Within the AAA-rated population, the largest issuers of bonds are public sector units such as Power Finance Corp., Rural Electrification Corp. and non-banking finance companies such as HDFC and LIC Housing Finance.
“This is going to be an incentive for people to buy corporate bonds and use to borrow from LAF,” said Ajay Manglunia, executive vice president and head of fixed income markets at Edelweiss Securities. “We will have to see in what manner and form they (RBI) shape this. But we could see some increase in trading volume of corporate bonds. Sentimentally it will improve the yields.”
Although top-rated corporate bonds are widely held among many investors, the proportion held by banks would not be sizeable, said bankers.
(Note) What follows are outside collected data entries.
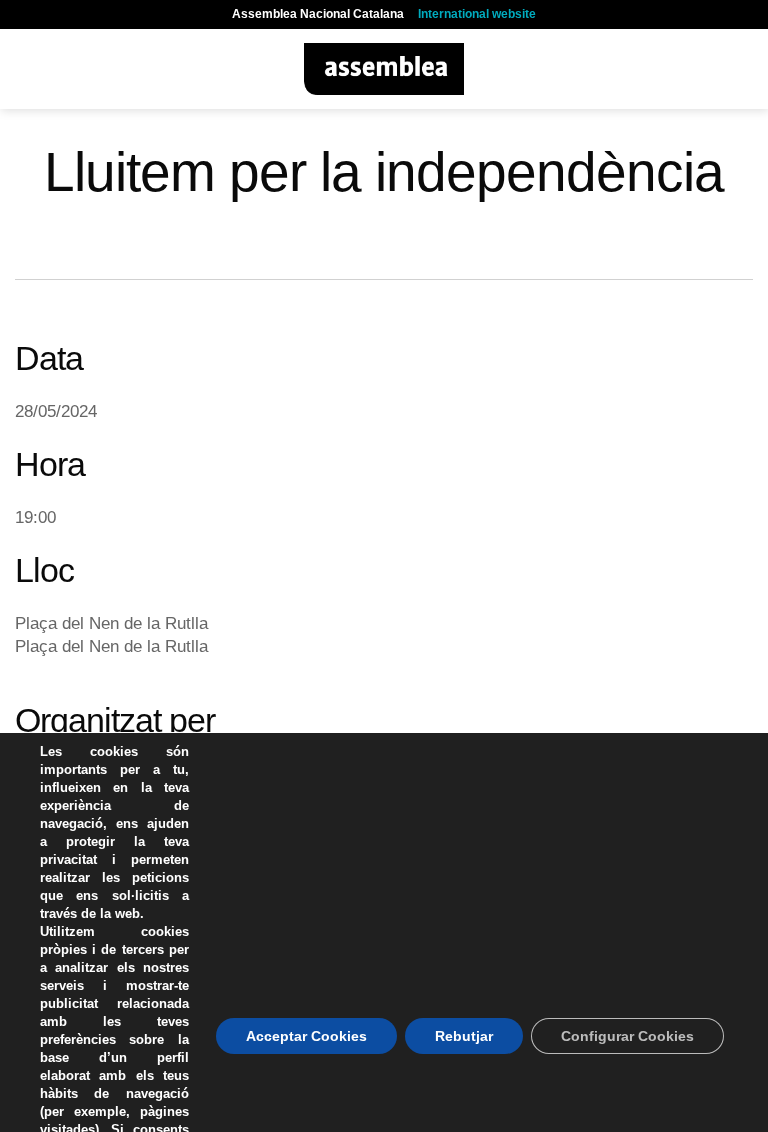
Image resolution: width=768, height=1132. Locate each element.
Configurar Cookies (627, 1036)
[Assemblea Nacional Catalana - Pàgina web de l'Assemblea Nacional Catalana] (384, 69)
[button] (27, 68)
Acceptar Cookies (306, 1036)
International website (477, 14)
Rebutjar (464, 1036)
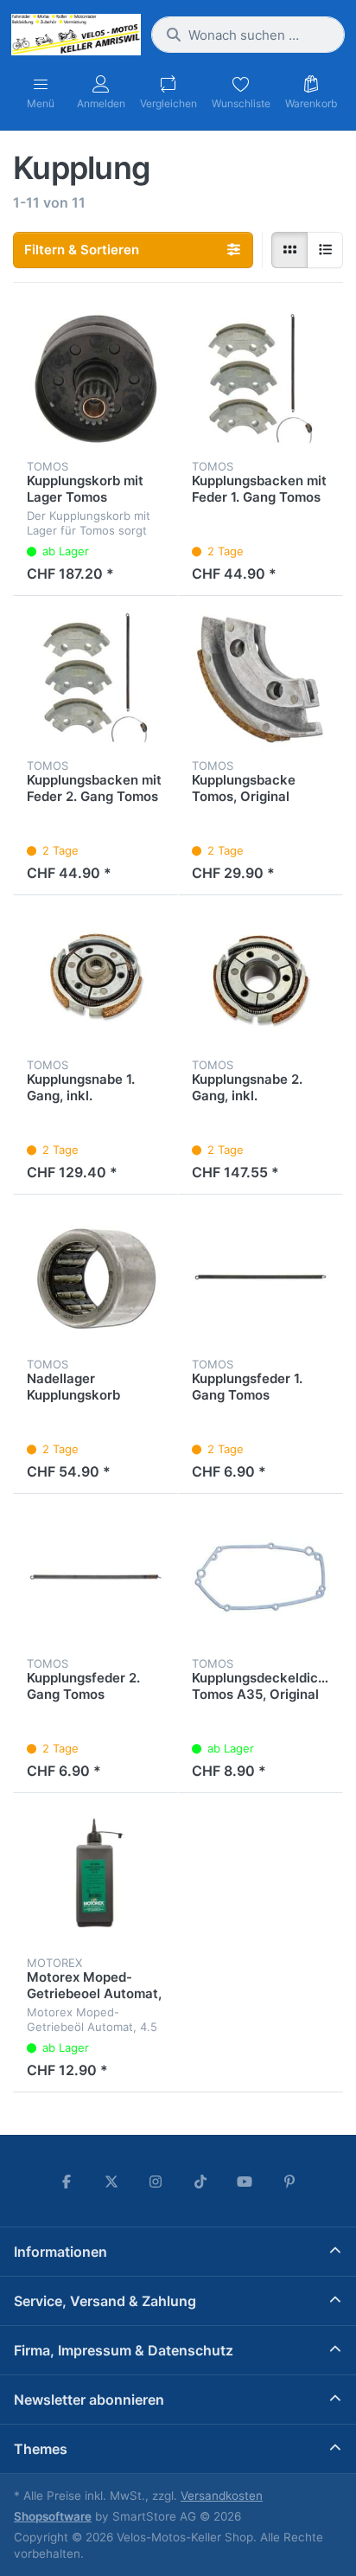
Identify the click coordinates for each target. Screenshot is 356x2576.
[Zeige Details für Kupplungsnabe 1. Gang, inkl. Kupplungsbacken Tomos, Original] (95, 978)
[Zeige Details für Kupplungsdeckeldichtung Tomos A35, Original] (260, 1576)
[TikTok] (200, 2182)
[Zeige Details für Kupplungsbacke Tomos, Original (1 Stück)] (260, 678)
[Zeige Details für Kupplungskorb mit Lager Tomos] (95, 379)
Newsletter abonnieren (89, 2399)
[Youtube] (245, 2182)
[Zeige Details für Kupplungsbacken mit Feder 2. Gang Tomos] (95, 678)
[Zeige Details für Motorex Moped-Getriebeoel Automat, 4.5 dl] (95, 1876)
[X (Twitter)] (111, 2182)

“While definitely this is a start, AAA-rated corporate bonds do not suffer from liquidity issues as much as lower rated papers do. So the RBI stepping in to do repos in top-rated bonds will not have a big impact,” said the third banker.
The corporate bond market is largely illiquid as the secondary market turnover is fragmented and thin. Although corporate bond issuances have surged over the last five years, the daily average volume of secondary trades hasn’t increased.
For instance, corporate entities borrowed Rs4.58 trillion through bond sales in fiscal 2016, according to data from Sebi. However, the daily average secondary market volume hasn’t exceeded Rs.5,000 crore.
Many factors contribute to the thin trading. Large investors in corporate bonds such as insurance companies, pension funds and even banks typically buy them to hold for maturity. Corporate bonds with ratings below AAA are rarely traded, bankers said.